_Instruction:_ Rewrite the rows below, putting "interface agent" wherever "GUI agent" appears and keeping everything else the same.

[Collected data entries]
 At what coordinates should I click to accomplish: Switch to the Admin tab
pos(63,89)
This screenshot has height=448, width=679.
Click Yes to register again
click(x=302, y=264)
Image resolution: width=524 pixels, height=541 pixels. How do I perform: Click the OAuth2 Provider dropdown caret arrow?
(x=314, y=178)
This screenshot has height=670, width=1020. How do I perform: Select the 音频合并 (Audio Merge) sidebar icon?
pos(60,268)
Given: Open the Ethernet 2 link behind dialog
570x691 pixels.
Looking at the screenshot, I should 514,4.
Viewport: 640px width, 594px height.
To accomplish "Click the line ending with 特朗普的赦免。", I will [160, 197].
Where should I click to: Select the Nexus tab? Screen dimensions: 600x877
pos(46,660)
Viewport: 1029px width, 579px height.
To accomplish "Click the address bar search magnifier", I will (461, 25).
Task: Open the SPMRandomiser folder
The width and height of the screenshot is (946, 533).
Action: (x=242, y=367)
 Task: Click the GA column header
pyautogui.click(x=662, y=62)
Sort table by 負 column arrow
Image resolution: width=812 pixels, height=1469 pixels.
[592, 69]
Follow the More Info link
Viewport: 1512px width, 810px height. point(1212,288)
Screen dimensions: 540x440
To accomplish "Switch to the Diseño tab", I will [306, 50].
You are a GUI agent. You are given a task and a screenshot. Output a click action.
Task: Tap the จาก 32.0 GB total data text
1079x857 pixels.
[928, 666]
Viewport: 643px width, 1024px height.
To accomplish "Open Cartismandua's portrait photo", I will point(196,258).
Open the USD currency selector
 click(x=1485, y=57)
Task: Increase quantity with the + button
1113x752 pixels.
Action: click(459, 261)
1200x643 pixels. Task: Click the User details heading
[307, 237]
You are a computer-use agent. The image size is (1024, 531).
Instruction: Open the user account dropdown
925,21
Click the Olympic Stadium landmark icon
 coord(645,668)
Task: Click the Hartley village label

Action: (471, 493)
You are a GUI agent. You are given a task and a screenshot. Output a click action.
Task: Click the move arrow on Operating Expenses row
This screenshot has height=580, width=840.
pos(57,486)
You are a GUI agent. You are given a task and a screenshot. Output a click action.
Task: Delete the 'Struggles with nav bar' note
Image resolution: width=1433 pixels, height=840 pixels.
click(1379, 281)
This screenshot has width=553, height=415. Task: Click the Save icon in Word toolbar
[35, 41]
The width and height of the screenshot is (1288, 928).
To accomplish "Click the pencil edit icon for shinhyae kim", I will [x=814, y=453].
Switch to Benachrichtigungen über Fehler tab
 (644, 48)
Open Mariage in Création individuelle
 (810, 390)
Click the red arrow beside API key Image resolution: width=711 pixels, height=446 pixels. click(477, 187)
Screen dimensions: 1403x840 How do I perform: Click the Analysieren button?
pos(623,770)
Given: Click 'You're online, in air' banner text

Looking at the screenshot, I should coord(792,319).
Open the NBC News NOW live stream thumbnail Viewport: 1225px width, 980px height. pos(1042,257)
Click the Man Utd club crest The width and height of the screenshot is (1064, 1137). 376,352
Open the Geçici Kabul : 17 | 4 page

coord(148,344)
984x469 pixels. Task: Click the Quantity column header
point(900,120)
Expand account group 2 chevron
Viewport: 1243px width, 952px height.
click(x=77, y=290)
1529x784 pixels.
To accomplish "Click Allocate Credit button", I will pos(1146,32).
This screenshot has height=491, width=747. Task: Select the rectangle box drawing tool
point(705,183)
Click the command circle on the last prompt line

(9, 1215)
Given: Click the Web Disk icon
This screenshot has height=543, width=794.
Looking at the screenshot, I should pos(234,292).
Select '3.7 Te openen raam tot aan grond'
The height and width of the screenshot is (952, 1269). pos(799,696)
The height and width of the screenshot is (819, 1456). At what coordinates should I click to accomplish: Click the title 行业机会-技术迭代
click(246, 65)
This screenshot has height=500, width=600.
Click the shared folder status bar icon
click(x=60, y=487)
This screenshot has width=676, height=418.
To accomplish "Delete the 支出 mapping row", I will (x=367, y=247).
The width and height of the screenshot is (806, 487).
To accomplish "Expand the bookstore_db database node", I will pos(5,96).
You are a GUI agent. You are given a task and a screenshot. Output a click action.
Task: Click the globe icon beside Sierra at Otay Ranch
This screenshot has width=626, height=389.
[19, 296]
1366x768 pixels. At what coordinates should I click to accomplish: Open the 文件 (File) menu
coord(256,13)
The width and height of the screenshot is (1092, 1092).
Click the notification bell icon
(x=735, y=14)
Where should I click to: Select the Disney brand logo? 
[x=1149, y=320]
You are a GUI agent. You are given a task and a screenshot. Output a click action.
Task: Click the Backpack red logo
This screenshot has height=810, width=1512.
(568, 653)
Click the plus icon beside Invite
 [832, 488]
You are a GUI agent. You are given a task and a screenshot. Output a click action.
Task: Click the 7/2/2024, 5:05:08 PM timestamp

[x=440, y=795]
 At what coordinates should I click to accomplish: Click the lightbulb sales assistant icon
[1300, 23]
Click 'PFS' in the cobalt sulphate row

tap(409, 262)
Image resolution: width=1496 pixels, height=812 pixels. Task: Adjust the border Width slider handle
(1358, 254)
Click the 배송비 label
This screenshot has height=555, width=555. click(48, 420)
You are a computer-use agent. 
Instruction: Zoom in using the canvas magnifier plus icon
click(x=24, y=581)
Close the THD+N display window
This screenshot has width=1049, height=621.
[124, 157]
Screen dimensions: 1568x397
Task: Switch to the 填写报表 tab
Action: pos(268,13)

_Output for this task:_
 At what coordinates should I click to accomplish: Switch to the Admin tab
pos(63,89)
This screenshot has height=448, width=679.
Click Yes to register again
click(x=302, y=264)
Image resolution: width=524 pixels, height=541 pixels. How do I perform: Click the OAuth2 Provider dropdown caret arrow?
(x=314, y=178)
This screenshot has height=670, width=1020. How do I perform: Select the 音频合并 (Audio Merge) sidebar icon?
pos(60,268)
Given: Open the Ethernet 2 link behind dialog
570x691 pixels.
Looking at the screenshot, I should 514,4.
Viewport: 640px width, 594px height.
To accomplish "Click the line ending with 特朗普的赦免。", I will [160, 197].
Where should I click to: Select the Nexus tab? Screen dimensions: 600x877
pos(46,660)
Viewport: 1029px width, 579px height.
To accomplish "Click the address bar search magnifier", I will (461, 25).
Task: Open the SPMRandomiser folder
The width and height of the screenshot is (946, 533).
Action: (x=242, y=367)
 Task: Click the GA column header
pyautogui.click(x=662, y=62)
Sort table by 負 column arrow
Image resolution: width=812 pixels, height=1469 pixels.
[592, 69]
Follow the More Info link
Viewport: 1512px width, 810px height. point(1212,288)
Screen dimensions: 540x440
To accomplish "Switch to the Diseño tab", I will [306, 50].
You are a interface agent. You are given a task and a screenshot. Output a click action.
Task: Tap the จาก 32.0 GB total data text
1079x857 pixels.
[928, 666]
Viewport: 643px width, 1024px height.
To accomplish "Open Cartismandua's portrait photo", I will point(196,258).
Open the USD currency selector
 click(x=1485, y=57)
Task: Increase quantity with the + button
1113x752 pixels.
Action: click(459, 261)
1200x643 pixels. Task: Click the User details heading
[307, 237]
You are a computer-use agent. The image size is (1024, 531).
Instruction: Open the user account dropdown
925,21
Click the Olympic Stadium landmark icon
 coord(645,668)
Task: Click the Hartley village label

Action: (471, 493)
You are a interface agent. You are given a task and a screenshot. Output a click action.
Task: Click the move arrow on Operating Expenses row
This screenshot has height=580, width=840.
pos(57,486)
You are a interface agent. You are given a task and a screenshot. Output a click action.
Task: Delete the 'Struggles with nav bar' note
Image resolution: width=1433 pixels, height=840 pixels.
click(1379, 281)
This screenshot has width=553, height=415. Task: Click the Save icon in Word toolbar
[35, 41]
The width and height of the screenshot is (1288, 928).
To accomplish "Click the pencil edit icon for shinhyae kim", I will [x=814, y=453].
Switch to Benachrichtigungen über Fehler tab
 (644, 48)
Open Mariage in Création individuelle
 (810, 390)
Click the red arrow beside API key Image resolution: width=711 pixels, height=446 pixels. click(477, 187)
Screen dimensions: 1403x840 How do I perform: Click the Analysieren button?
pos(623,770)
Given: Click 'You're online, in air' banner text

Looking at the screenshot, I should coord(792,319).
Open the NBC News NOW live stream thumbnail Viewport: 1225px width, 980px height. pos(1042,257)
Click the Man Utd club crest The width and height of the screenshot is (1064, 1137). 376,352
Open the Geçici Kabul : 17 | 4 page

coord(148,344)
984x469 pixels. Task: Click the Quantity column header
point(900,120)
Expand account group 2 chevron
Viewport: 1243px width, 952px height.
click(x=77, y=290)
1529x784 pixels.
To accomplish "Click Allocate Credit button", I will pos(1146,32).
This screenshot has height=491, width=747. Task: Select the rectangle box drawing tool
point(705,183)
Click the command circle on the last prompt line

(9, 1215)
Given: Click the Web Disk icon
This screenshot has height=543, width=794.
Looking at the screenshot, I should pos(234,292).
Select '3.7 Te openen raam tot aan grond'
The height and width of the screenshot is (952, 1269). pos(799,696)
The height and width of the screenshot is (819, 1456). At what coordinates should I click to accomplish: Click the title 行业机会-技术迭代
click(246, 65)
This screenshot has height=500, width=600.
Click the shared folder status bar icon
click(x=60, y=487)
This screenshot has width=676, height=418.
To accomplish "Delete the 支出 mapping row", I will (x=367, y=247).
The width and height of the screenshot is (806, 487).
To accomplish "Expand the bookstore_db database node", I will pos(5,96).
You are a interface agent. You are given a task and a screenshot. Output a click action.
Task: Click the globe icon beside Sierra at Otay Ranch
This screenshot has width=626, height=389.
[19, 296]
1366x768 pixels. At what coordinates should I click to accomplish: Open the 文件 (File) menu
coord(256,13)
The width and height of the screenshot is (1092, 1092).
Click the notification bell icon
(x=735, y=14)
Where should I click to: Select the Disney brand logo? 
[x=1149, y=320]
You are a interface agent. You are given a task and a screenshot. Output a click action.
Task: Click the Backpack red logo
This screenshot has height=810, width=1512.
(568, 653)
Click the plus icon beside Invite
 [832, 488]
You are a interface agent. You are given a task and a screenshot. Output a click action.
Task: Click the 7/2/2024, 5:05:08 PM timestamp

[x=440, y=795]
 At what coordinates should I click to accomplish: Click the lightbulb sales assistant icon
[1300, 23]
Click 'PFS' in the cobalt sulphate row

tap(409, 262)
Image resolution: width=1496 pixels, height=812 pixels. Task: Adjust the border Width slider handle
(1358, 254)
Click the 배송비 label
This screenshot has height=555, width=555. click(48, 420)
You are a computer-use agent. 
Instruction: Zoom in using the canvas magnifier plus icon
click(x=24, y=581)
Close the THD+N display window
This screenshot has width=1049, height=621.
[124, 157]
Screen dimensions: 1568x397
Task: Switch to the 填写报表 tab
Action: pos(268,13)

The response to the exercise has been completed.